RECORDS FOR THIS TASK ::
= Beginning of Section =
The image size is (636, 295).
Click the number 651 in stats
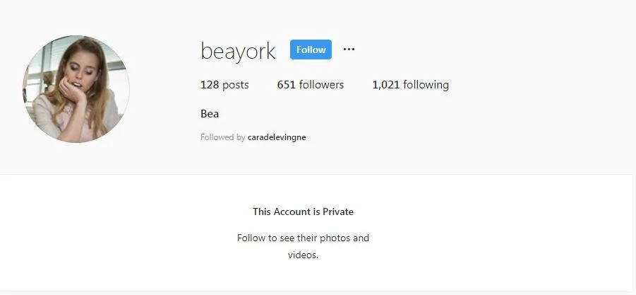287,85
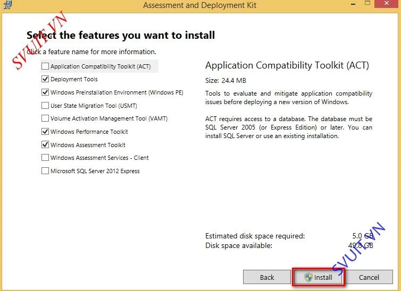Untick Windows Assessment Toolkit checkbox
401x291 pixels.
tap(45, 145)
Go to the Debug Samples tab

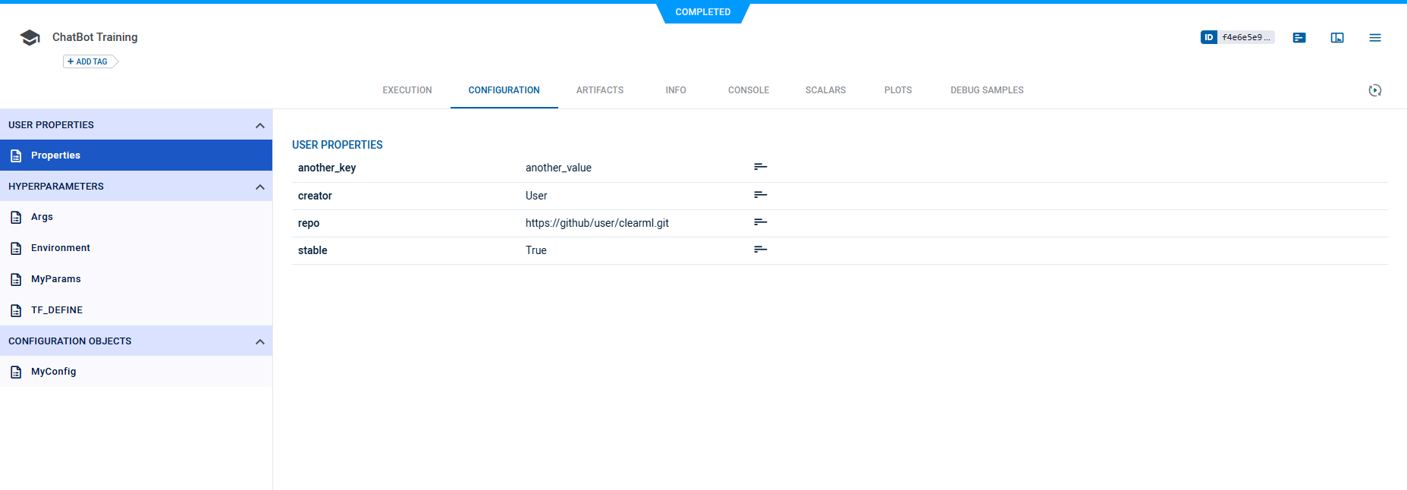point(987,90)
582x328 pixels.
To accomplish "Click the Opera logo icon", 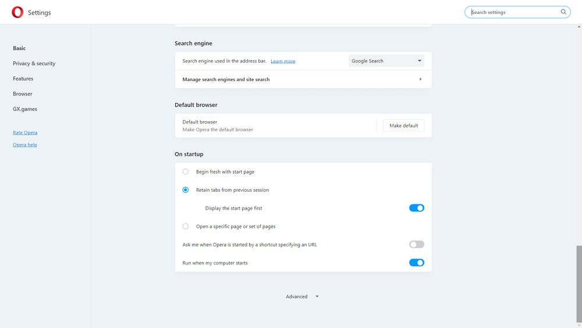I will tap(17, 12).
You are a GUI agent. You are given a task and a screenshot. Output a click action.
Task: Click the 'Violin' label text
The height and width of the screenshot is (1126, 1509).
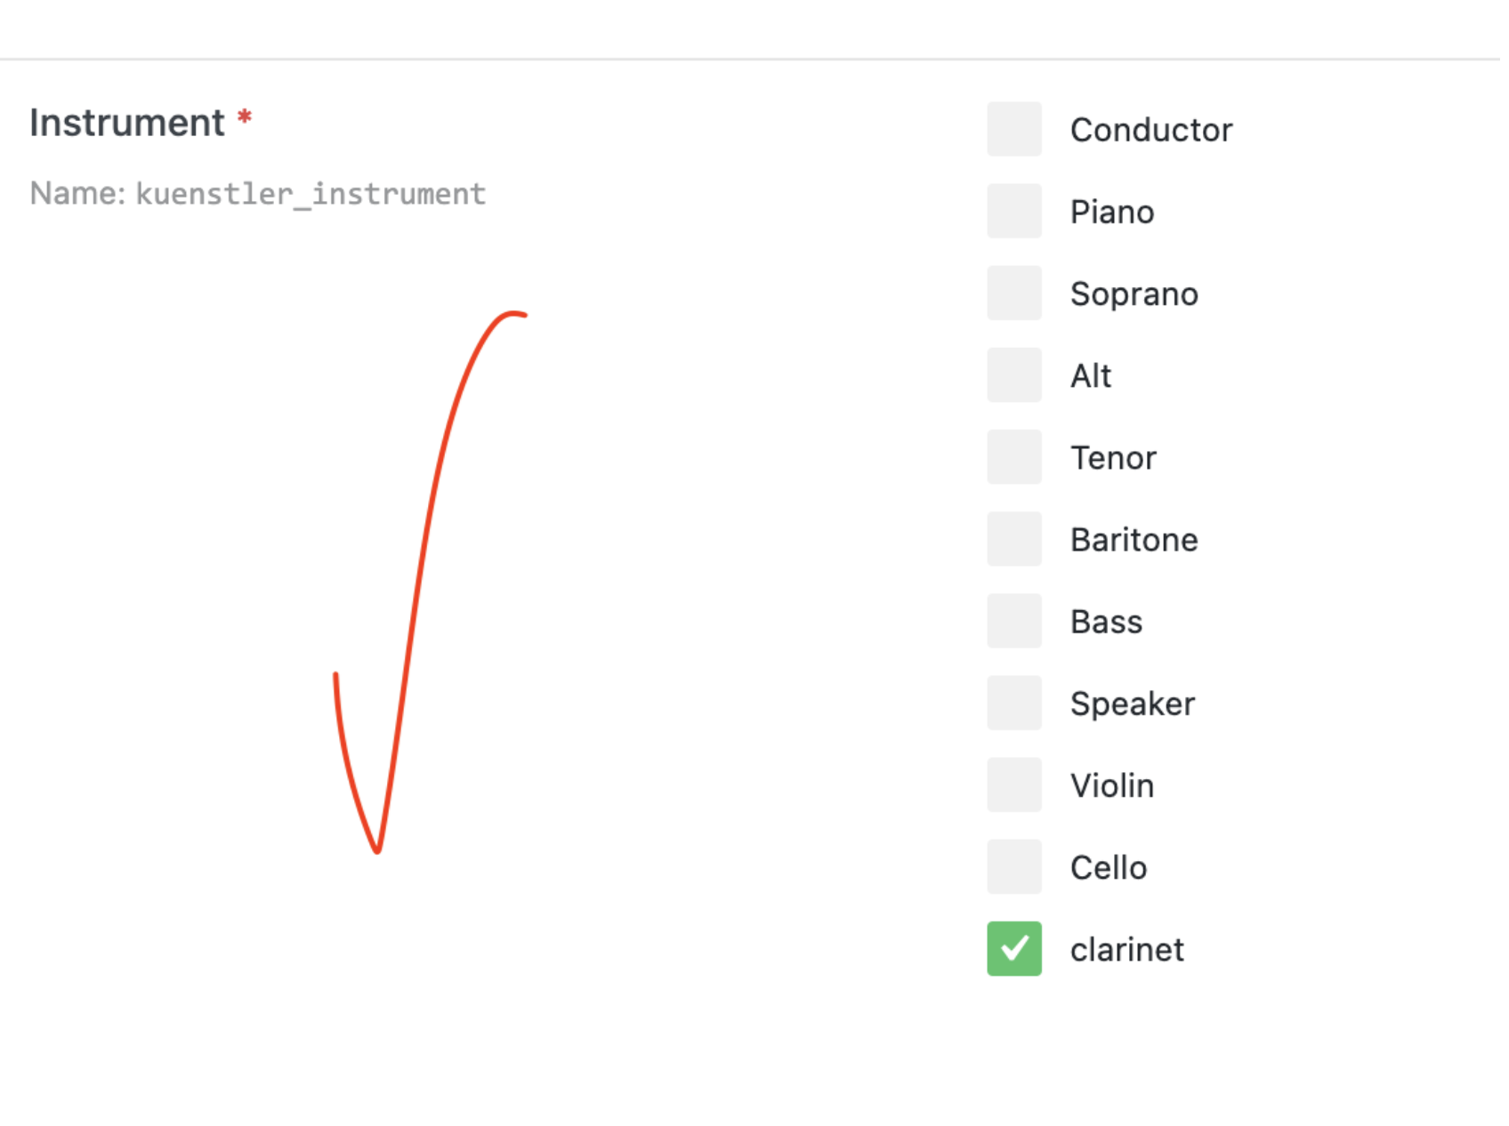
= End of Section =
TASK ITEM :: Please state how many lines in the entries above include the word "screenshot", giving only the number.

SOLUTION :: 2